The ‘chaotic’ handover to the new operator of the Defence Solicitor Call Centre (DSCC) may have left detainees unrepresented and caused firms to lose work, criminal solicitors have warned.

On 1 April Ventura, one of the biggest call centre operators, took over the running of the DSCC from First Assist, which had managed the service for the last 10 years.

Chairman of the Criminal Law Solicitors Association Mike Jones said: ‘The handover was chaotic. There were examples of police forces not being able to get through to the call centre and having to resort to the old-fashioned method of trying to call solicitors directly.

‘This resulted in delays in people receiving legal advice. No doubt there will be examples of detainees who were interviewed without a solicitor present.

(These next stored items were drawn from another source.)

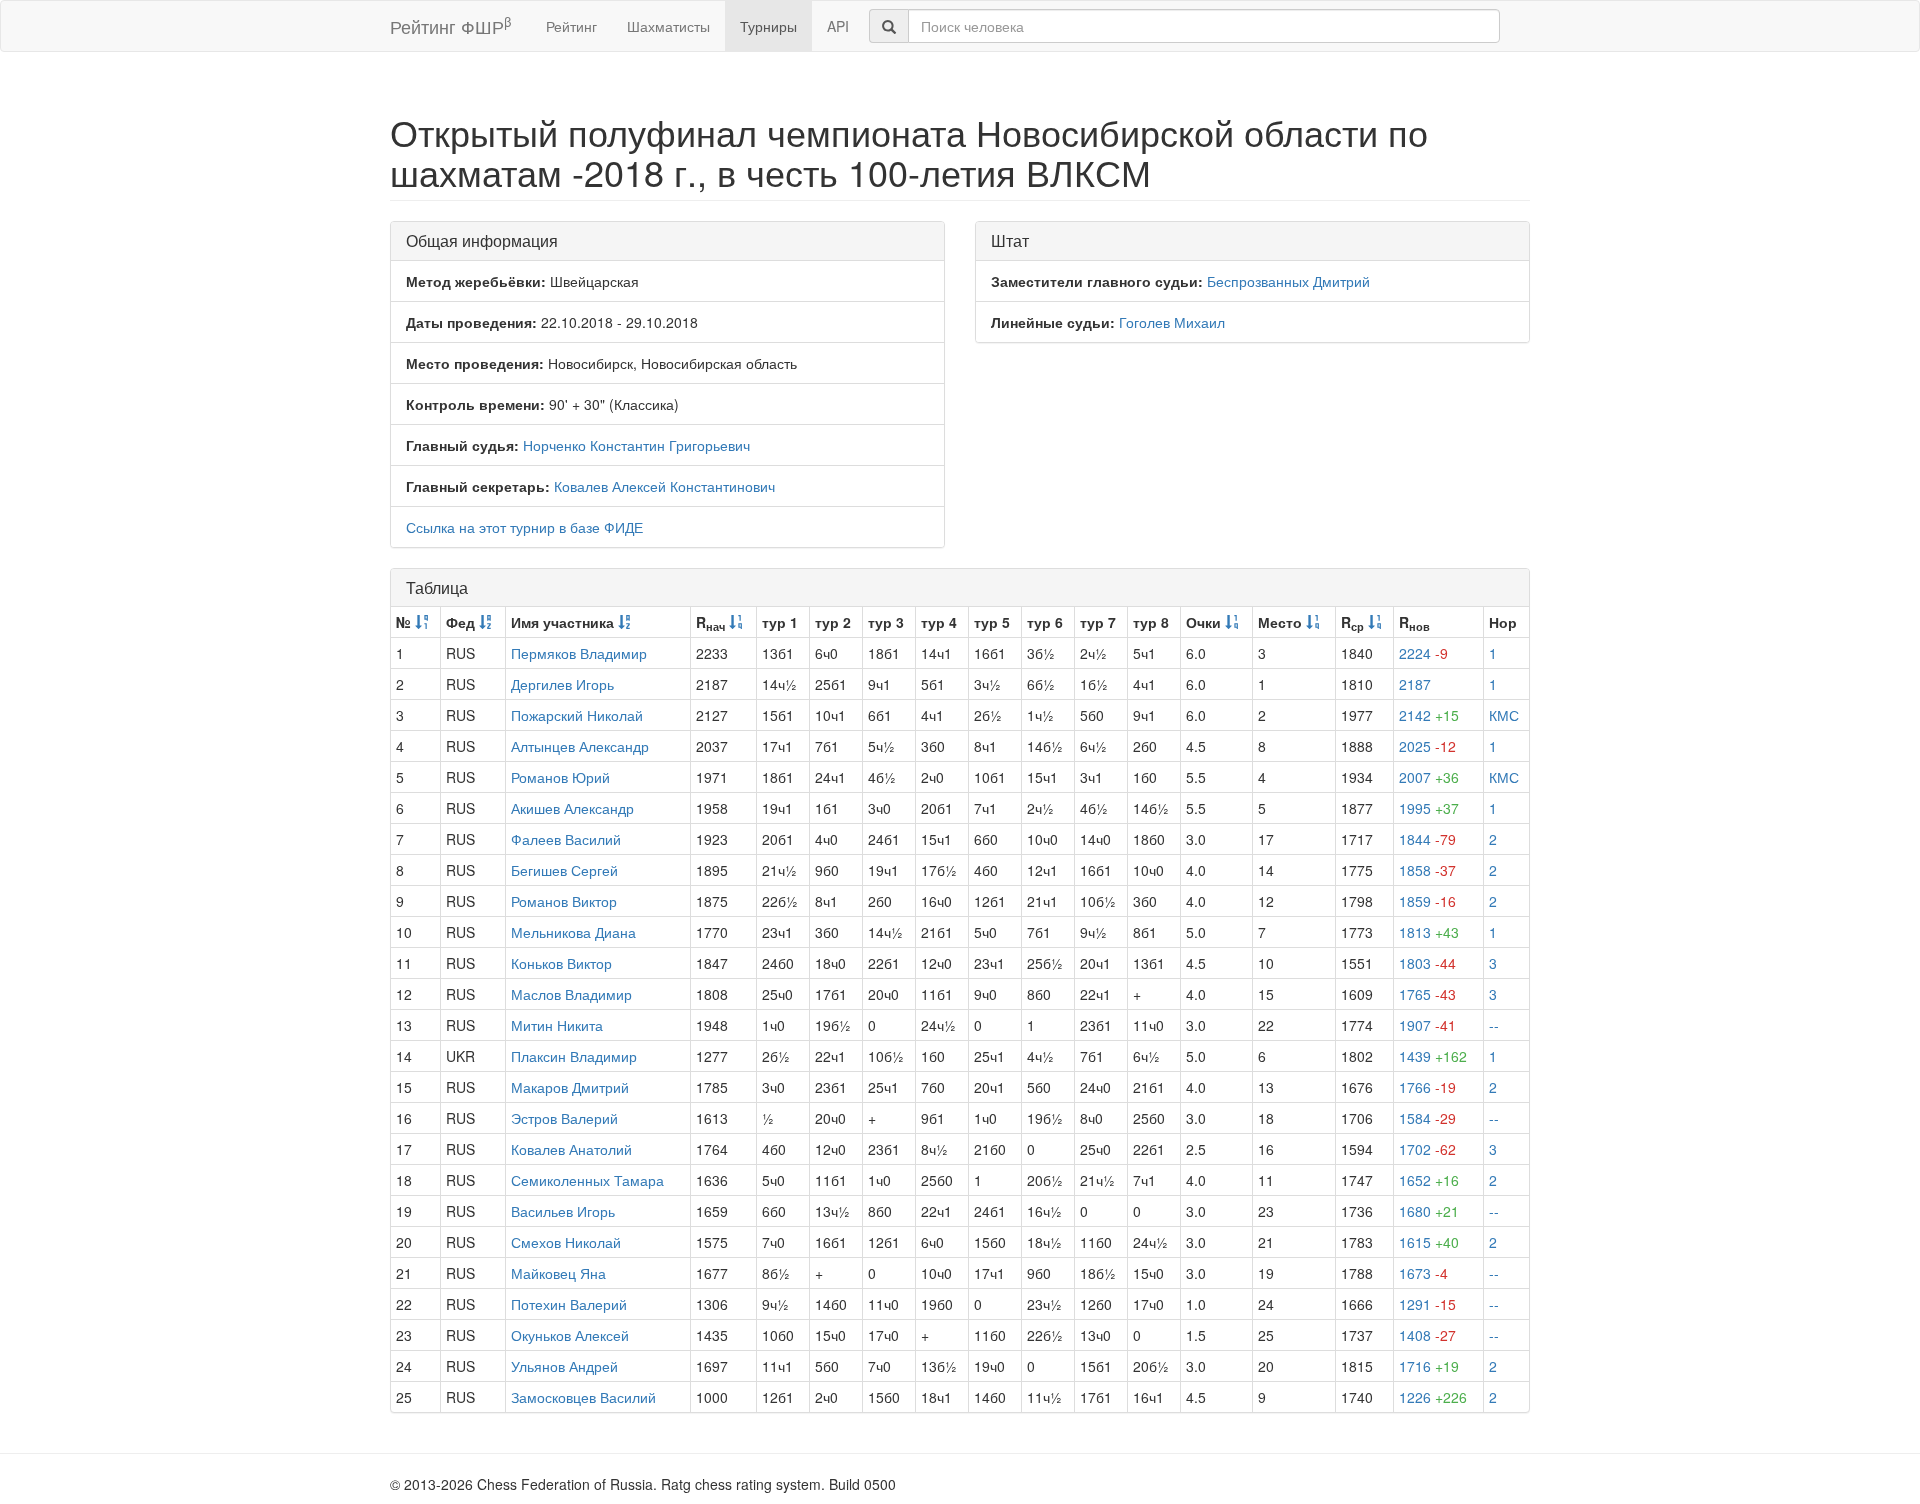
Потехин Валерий (569, 1304)
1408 (1427, 1335)
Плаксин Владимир (574, 1056)
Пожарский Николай (577, 715)
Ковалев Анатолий (571, 1149)
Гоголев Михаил (1172, 322)
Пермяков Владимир (579, 653)
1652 (1429, 1180)
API (838, 26)
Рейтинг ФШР (450, 25)
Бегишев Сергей (564, 870)
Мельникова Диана (573, 932)
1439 (1433, 1056)
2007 (1429, 777)
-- (1494, 1025)
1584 (1427, 1118)
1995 (1429, 808)
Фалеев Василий (566, 839)
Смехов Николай (566, 1242)
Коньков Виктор (561, 963)
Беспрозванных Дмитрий (1288, 281)
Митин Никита (557, 1025)
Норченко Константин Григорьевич (636, 445)
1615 (1429, 1242)
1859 (1427, 901)
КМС (1504, 715)
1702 (1427, 1149)
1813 (1429, 932)
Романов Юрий (560, 777)
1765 (1427, 994)
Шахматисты (668, 26)
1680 (1429, 1211)
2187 (1415, 684)
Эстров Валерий (564, 1118)
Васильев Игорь (563, 1211)
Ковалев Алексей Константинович (664, 486)
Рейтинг (571, 26)
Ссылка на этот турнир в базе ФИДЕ (524, 527)
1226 (1433, 1397)
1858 (1427, 870)
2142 (1429, 715)
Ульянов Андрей (564, 1366)
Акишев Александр (572, 808)
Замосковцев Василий (583, 1397)
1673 (1423, 1273)
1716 (1429, 1366)
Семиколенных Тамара (587, 1180)
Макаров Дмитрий (570, 1087)
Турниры (768, 26)
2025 (1427, 746)
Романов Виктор (564, 901)
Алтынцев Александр (580, 746)
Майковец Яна (558, 1273)
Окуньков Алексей (570, 1335)
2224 (1423, 653)
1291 (1427, 1304)
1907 (1427, 1025)
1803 (1427, 963)
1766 (1427, 1087)
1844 (1427, 839)
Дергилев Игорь (562, 684)
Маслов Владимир (571, 994)
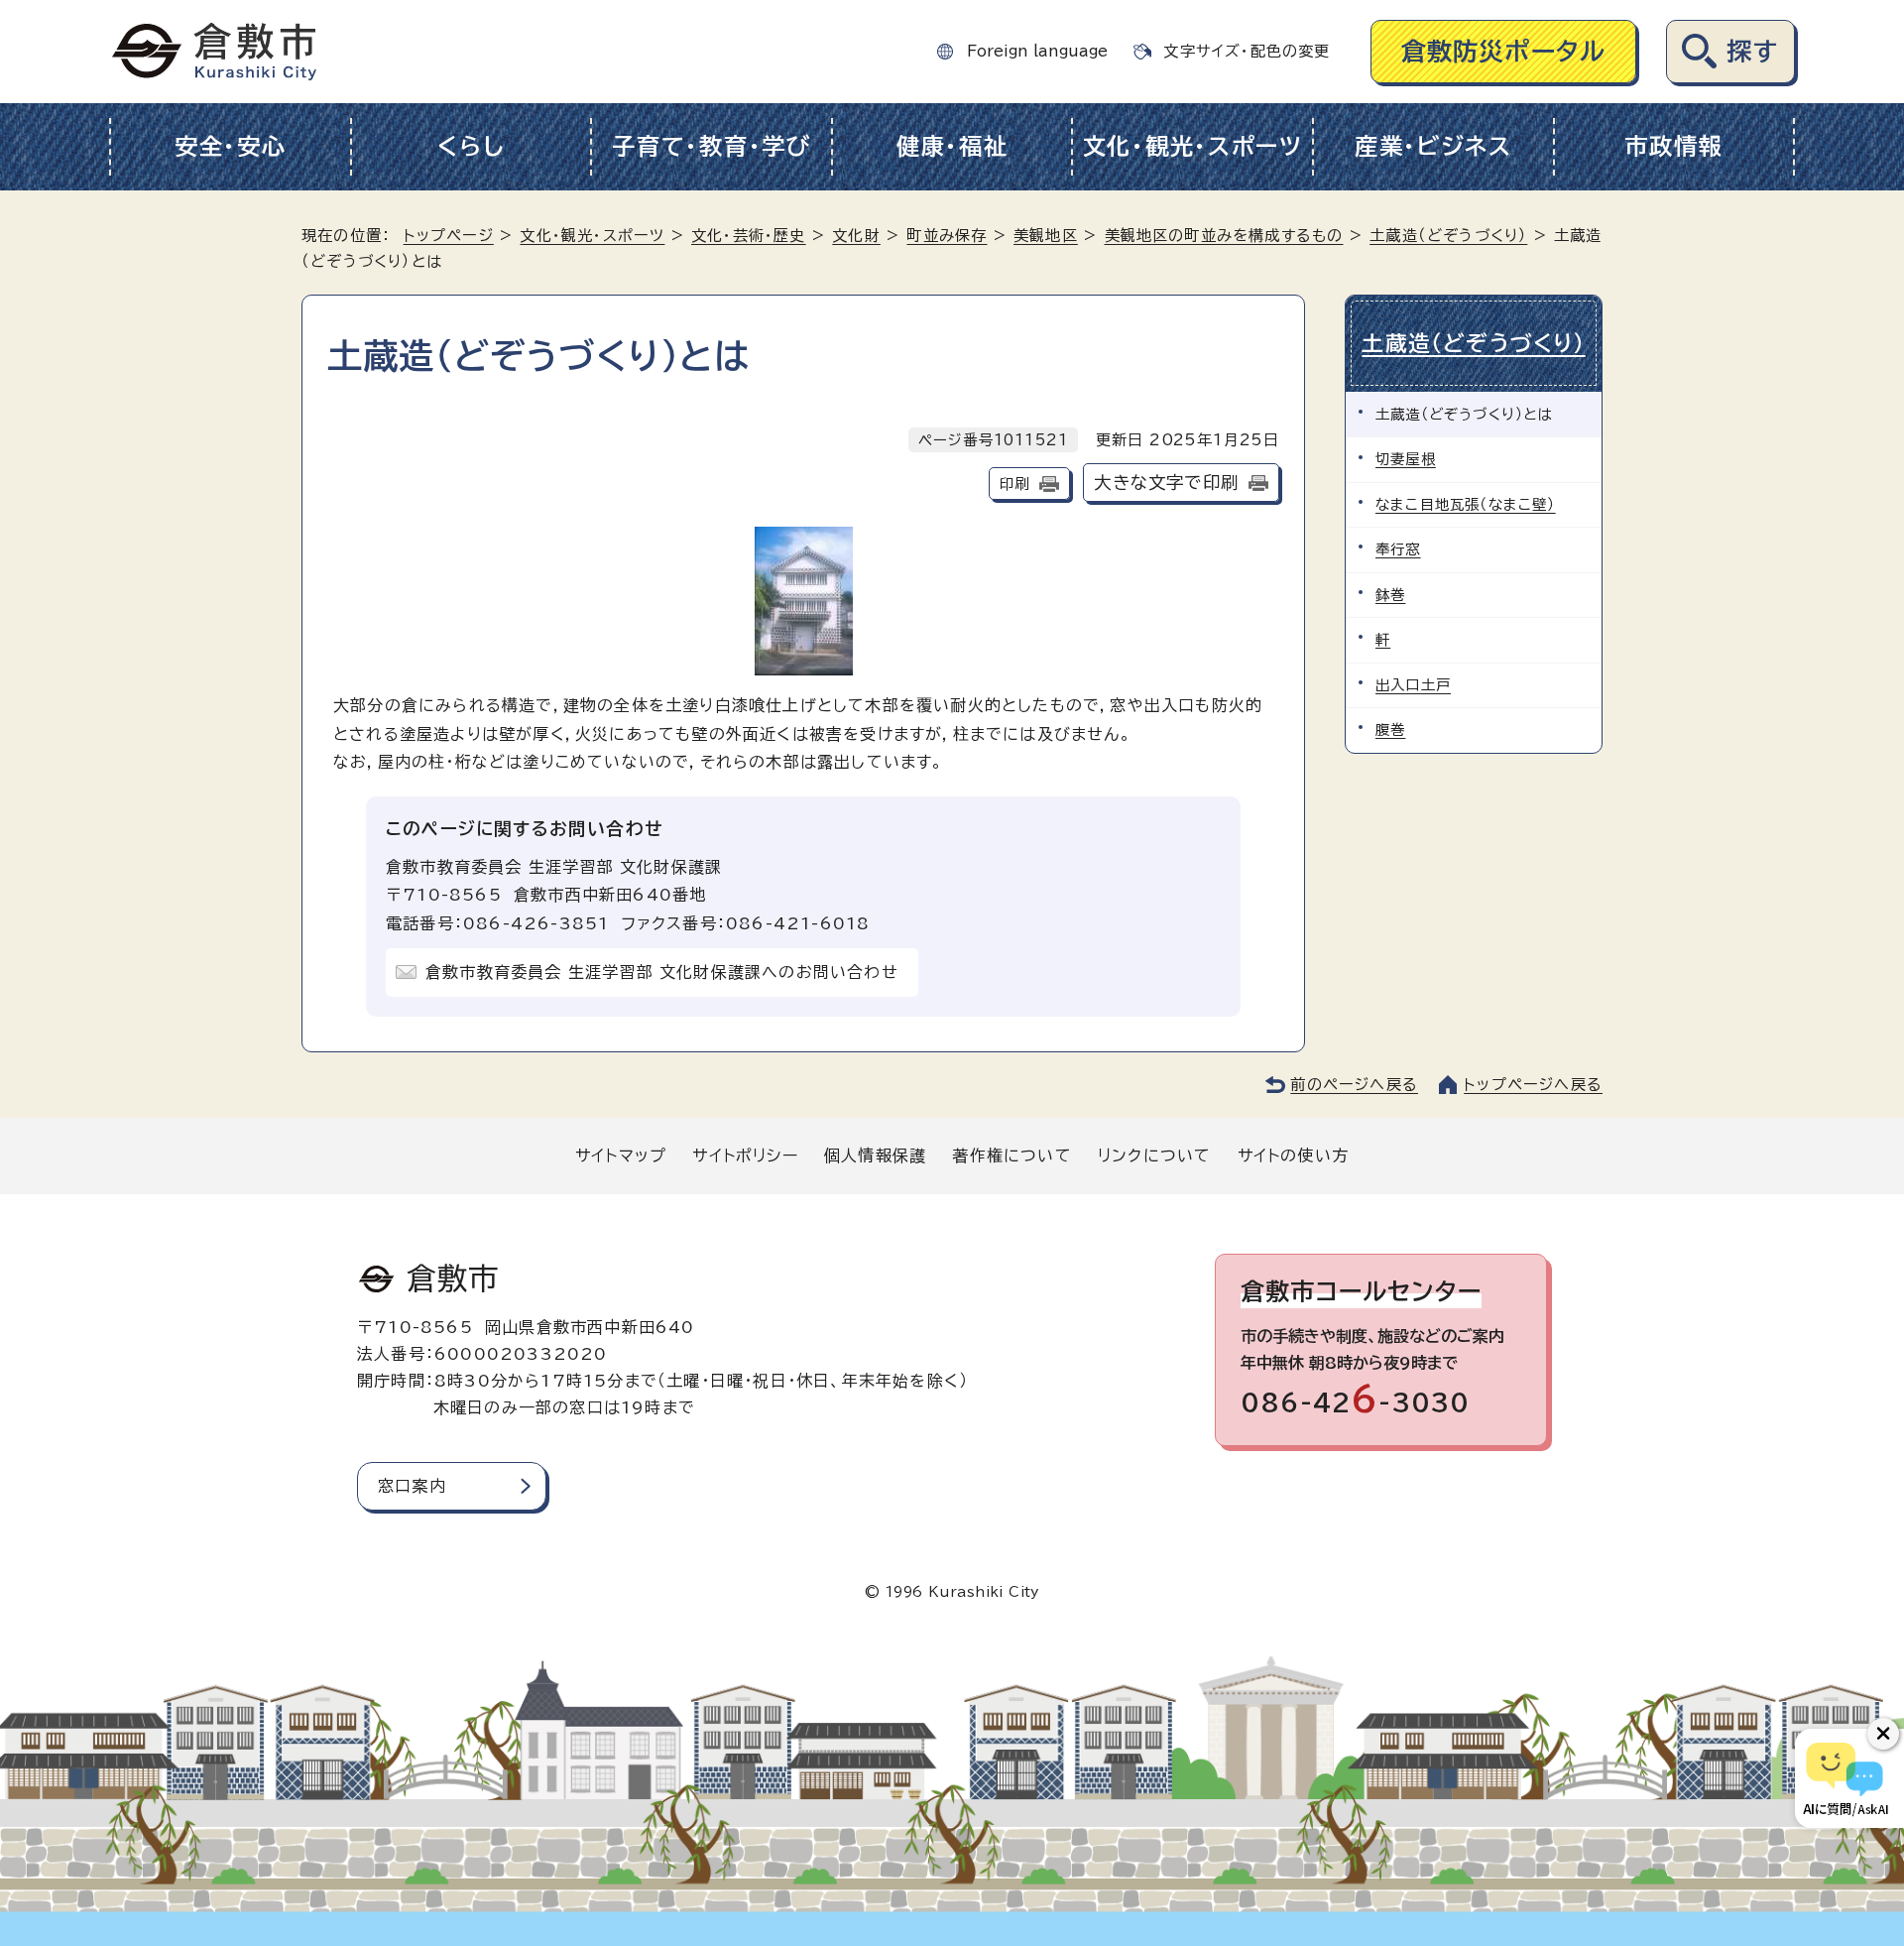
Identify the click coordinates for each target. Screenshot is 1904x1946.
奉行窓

There is also the potential that solicitors will have lost out.’

He said things had improved but there are still reports of confusion about case allocation and solicitors being contacted directly by the police.

Paul Harris, president of the London Criminal Courts Solicitors Association, said the handling of the changeover had caused national disruption, and complaints are being investigated to see if solicitors lost out on work.

A Legal Services Commission spokesman said the system had been fully tested before the handover.

A Ventura spokeswoman said: ‘The transition to Ventura brought a small amount of disruption to the service provided by the DSCC. Ventura reached its key performance measures within the first week of service provision and continues to provide a robust and reliable service.’